### [Task item]
Whenever a line contains the string "back", copy it out of the entries.

### [Supplied data]

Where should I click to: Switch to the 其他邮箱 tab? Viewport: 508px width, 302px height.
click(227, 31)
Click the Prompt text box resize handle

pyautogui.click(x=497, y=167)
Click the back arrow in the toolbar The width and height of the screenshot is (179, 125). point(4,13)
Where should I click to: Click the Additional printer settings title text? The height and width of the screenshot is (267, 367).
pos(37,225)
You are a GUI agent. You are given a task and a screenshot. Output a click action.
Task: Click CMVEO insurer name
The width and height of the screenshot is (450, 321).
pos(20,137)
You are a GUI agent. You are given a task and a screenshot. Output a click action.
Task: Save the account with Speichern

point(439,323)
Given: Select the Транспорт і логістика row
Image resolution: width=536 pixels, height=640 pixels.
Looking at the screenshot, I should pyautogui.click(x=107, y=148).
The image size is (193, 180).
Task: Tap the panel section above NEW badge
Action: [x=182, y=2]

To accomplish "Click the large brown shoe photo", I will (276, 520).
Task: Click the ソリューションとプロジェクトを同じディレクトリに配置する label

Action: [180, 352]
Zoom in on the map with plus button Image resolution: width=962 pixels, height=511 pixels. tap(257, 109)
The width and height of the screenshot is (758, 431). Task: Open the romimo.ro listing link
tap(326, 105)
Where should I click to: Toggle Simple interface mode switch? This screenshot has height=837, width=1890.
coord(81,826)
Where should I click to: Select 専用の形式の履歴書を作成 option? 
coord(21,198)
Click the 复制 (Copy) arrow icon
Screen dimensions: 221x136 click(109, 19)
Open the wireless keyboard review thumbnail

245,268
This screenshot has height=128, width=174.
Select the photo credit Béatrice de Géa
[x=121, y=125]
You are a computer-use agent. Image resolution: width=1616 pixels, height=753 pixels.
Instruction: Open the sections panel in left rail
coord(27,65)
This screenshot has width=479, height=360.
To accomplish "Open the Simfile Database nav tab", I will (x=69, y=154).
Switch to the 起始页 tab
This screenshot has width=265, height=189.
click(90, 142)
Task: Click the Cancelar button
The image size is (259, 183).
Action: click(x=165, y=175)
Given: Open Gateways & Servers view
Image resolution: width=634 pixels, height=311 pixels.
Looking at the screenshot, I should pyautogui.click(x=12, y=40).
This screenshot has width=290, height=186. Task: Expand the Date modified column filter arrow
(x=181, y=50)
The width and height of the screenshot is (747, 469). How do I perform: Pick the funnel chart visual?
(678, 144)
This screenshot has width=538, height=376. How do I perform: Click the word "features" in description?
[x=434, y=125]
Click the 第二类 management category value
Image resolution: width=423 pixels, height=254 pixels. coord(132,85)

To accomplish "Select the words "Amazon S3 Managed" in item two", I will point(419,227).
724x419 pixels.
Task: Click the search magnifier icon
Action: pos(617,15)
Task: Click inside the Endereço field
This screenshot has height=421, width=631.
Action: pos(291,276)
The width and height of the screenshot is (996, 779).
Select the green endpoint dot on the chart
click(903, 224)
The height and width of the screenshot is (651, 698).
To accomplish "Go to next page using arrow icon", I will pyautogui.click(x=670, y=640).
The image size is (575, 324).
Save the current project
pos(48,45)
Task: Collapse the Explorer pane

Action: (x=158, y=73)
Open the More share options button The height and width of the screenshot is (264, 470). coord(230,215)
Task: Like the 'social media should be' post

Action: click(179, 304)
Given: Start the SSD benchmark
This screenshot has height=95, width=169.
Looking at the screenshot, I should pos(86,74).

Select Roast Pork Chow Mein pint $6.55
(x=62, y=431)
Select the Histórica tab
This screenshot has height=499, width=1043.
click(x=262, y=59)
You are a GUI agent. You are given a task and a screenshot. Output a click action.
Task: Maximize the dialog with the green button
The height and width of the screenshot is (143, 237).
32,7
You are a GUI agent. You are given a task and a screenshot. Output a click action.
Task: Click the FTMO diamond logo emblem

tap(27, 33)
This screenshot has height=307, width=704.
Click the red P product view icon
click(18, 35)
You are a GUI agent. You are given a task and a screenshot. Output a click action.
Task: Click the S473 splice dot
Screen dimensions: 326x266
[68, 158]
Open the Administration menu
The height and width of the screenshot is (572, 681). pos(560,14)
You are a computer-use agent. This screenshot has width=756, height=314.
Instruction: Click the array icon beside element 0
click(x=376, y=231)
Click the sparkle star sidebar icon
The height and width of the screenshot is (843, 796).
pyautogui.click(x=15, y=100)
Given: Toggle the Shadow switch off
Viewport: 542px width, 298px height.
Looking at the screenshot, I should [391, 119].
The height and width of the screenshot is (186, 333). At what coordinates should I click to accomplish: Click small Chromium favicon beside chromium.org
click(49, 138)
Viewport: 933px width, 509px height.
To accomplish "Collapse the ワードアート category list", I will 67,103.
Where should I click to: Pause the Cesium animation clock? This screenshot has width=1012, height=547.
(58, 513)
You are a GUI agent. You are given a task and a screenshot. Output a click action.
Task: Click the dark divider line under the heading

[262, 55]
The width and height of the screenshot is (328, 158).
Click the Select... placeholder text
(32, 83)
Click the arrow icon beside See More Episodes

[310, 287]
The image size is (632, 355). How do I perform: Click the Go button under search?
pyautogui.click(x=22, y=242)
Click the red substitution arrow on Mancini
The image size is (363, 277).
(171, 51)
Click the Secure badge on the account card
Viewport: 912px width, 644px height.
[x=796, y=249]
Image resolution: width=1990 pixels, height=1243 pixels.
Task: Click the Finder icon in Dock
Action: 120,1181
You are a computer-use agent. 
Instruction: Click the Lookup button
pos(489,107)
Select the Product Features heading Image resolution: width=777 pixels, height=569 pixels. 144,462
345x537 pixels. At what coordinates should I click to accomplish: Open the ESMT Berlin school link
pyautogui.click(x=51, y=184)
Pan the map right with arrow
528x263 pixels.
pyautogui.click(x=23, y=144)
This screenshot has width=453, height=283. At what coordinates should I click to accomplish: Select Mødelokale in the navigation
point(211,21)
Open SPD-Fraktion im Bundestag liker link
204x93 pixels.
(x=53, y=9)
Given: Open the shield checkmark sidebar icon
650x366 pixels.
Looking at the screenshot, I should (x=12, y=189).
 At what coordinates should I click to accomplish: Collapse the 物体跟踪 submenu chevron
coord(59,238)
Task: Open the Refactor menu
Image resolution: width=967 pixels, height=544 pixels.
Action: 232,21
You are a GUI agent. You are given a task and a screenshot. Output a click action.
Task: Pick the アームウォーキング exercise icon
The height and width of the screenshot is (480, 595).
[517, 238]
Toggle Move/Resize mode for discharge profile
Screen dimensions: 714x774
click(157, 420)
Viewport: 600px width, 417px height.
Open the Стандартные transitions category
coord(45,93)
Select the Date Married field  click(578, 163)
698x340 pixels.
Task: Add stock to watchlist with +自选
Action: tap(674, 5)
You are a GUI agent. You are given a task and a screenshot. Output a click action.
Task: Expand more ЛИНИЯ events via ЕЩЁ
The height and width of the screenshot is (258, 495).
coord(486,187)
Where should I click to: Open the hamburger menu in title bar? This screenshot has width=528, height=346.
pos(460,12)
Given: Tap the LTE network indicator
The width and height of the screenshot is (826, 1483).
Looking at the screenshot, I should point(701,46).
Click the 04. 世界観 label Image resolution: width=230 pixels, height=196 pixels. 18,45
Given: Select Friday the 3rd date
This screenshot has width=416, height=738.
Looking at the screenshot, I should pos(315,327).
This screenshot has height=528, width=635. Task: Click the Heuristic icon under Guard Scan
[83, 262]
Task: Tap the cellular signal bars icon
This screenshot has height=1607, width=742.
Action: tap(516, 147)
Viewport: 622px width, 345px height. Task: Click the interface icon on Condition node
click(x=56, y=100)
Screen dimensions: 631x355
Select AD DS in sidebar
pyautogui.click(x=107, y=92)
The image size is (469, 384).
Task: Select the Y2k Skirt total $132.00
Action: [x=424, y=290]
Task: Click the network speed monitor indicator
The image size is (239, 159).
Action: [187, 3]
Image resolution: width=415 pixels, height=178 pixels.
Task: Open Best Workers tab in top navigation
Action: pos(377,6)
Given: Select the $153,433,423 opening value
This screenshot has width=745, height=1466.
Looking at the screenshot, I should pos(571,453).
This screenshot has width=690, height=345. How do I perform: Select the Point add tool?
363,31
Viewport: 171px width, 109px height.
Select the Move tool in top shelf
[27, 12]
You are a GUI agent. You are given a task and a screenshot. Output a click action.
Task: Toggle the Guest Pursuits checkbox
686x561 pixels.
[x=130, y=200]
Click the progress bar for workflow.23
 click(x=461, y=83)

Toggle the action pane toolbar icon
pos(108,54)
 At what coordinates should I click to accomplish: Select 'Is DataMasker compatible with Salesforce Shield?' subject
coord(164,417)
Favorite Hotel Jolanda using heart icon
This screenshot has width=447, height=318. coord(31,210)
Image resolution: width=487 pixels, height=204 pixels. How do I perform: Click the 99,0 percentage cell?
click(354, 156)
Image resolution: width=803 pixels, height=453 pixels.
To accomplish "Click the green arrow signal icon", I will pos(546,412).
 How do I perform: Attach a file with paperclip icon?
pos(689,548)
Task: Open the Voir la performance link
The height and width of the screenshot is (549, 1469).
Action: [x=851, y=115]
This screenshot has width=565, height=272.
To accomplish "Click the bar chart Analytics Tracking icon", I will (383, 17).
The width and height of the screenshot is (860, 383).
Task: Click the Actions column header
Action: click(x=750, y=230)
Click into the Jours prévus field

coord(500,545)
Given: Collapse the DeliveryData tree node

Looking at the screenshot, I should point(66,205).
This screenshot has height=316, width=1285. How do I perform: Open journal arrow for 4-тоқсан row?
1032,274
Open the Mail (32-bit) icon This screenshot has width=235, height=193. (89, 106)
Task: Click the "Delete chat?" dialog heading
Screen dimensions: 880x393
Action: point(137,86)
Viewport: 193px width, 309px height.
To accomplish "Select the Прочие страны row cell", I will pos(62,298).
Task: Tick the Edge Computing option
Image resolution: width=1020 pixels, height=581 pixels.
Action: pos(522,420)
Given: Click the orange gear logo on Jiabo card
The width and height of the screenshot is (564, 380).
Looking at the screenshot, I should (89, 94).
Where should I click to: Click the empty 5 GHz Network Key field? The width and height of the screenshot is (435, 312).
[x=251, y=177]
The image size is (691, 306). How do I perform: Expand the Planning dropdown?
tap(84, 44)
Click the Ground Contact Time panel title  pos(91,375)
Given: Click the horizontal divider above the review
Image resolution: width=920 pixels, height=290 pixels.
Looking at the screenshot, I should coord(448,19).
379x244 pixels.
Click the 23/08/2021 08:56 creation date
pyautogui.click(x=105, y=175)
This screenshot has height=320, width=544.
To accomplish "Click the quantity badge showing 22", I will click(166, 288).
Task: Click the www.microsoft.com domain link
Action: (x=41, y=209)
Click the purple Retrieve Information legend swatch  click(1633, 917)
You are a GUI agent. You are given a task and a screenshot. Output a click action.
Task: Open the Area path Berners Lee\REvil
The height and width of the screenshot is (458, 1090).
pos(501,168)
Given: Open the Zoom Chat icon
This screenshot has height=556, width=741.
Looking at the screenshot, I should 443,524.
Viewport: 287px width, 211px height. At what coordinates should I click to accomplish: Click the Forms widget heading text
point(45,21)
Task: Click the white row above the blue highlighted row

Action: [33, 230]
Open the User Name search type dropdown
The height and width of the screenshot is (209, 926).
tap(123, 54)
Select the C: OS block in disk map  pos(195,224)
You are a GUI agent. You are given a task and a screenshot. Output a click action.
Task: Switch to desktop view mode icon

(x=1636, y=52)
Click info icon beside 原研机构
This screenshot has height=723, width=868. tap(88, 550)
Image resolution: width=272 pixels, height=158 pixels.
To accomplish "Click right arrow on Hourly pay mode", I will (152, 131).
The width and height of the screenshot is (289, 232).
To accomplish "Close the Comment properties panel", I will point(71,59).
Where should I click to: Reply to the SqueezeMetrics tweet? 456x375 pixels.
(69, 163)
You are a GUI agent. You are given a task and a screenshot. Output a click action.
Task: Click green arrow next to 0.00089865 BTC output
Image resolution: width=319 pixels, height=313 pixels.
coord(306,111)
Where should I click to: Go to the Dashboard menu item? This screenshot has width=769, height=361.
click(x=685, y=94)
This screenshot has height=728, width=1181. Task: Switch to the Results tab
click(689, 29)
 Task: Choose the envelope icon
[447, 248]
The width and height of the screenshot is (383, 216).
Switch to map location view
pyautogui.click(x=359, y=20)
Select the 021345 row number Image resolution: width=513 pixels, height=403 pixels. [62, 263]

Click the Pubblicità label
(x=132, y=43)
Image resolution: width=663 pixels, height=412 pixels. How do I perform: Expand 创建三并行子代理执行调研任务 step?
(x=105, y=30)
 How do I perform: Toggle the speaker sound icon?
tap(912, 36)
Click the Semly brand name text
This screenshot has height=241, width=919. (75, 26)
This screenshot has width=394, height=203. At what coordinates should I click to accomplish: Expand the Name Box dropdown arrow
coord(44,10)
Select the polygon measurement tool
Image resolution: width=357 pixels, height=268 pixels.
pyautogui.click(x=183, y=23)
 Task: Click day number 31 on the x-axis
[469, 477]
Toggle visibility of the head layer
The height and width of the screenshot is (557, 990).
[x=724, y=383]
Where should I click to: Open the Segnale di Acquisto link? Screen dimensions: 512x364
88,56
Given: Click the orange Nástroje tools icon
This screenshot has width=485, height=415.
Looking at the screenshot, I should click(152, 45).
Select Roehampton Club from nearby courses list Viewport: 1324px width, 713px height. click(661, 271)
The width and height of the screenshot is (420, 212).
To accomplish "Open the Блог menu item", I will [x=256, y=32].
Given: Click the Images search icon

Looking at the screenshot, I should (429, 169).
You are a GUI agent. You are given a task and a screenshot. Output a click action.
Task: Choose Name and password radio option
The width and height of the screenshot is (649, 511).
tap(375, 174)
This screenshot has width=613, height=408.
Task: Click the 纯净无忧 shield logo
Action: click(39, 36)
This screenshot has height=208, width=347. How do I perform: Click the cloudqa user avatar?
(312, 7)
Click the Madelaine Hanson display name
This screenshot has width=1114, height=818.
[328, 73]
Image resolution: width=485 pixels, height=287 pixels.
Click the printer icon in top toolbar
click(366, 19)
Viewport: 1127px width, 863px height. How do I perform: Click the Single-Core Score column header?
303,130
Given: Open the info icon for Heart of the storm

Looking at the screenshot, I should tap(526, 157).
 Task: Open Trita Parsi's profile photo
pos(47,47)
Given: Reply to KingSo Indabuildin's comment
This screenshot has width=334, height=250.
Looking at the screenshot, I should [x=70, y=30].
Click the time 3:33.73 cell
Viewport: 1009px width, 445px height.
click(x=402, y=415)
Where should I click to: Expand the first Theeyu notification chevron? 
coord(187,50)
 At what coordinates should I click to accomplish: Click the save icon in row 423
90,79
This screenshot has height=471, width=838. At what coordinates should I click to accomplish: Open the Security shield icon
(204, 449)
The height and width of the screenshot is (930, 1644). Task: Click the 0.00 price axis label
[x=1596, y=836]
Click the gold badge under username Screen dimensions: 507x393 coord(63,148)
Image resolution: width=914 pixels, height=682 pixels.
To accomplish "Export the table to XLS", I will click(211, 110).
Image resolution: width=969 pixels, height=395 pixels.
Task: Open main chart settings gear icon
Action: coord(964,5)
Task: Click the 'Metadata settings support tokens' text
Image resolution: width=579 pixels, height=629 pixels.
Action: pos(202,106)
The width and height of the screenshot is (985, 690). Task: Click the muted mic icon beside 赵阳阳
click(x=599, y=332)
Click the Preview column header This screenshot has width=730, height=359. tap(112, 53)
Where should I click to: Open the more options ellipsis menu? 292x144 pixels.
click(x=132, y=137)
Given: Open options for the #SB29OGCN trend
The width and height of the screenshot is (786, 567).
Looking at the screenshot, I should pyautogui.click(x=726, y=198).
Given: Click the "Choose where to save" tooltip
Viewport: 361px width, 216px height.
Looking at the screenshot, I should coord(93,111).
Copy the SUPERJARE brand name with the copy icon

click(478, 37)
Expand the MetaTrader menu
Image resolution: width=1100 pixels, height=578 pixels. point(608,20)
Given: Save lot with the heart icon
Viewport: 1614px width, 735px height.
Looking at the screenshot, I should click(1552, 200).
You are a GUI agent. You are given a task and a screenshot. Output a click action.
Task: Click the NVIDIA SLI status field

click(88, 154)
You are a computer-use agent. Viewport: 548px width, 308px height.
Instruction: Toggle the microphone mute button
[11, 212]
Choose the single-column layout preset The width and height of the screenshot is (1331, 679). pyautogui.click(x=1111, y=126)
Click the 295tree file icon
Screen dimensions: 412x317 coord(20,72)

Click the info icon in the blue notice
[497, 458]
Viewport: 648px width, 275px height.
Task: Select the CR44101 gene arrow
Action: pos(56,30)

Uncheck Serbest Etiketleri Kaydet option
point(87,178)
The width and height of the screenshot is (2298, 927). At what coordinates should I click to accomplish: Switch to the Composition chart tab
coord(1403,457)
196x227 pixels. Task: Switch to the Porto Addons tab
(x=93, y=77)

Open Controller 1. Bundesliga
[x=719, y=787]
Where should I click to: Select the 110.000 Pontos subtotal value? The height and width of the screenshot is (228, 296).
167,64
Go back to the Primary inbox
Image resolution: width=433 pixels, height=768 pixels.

### [Output below]
Click the back arrow in the toolbar The width and height of the screenshot is (179, 125). point(4,13)
Go back to the Primary inbox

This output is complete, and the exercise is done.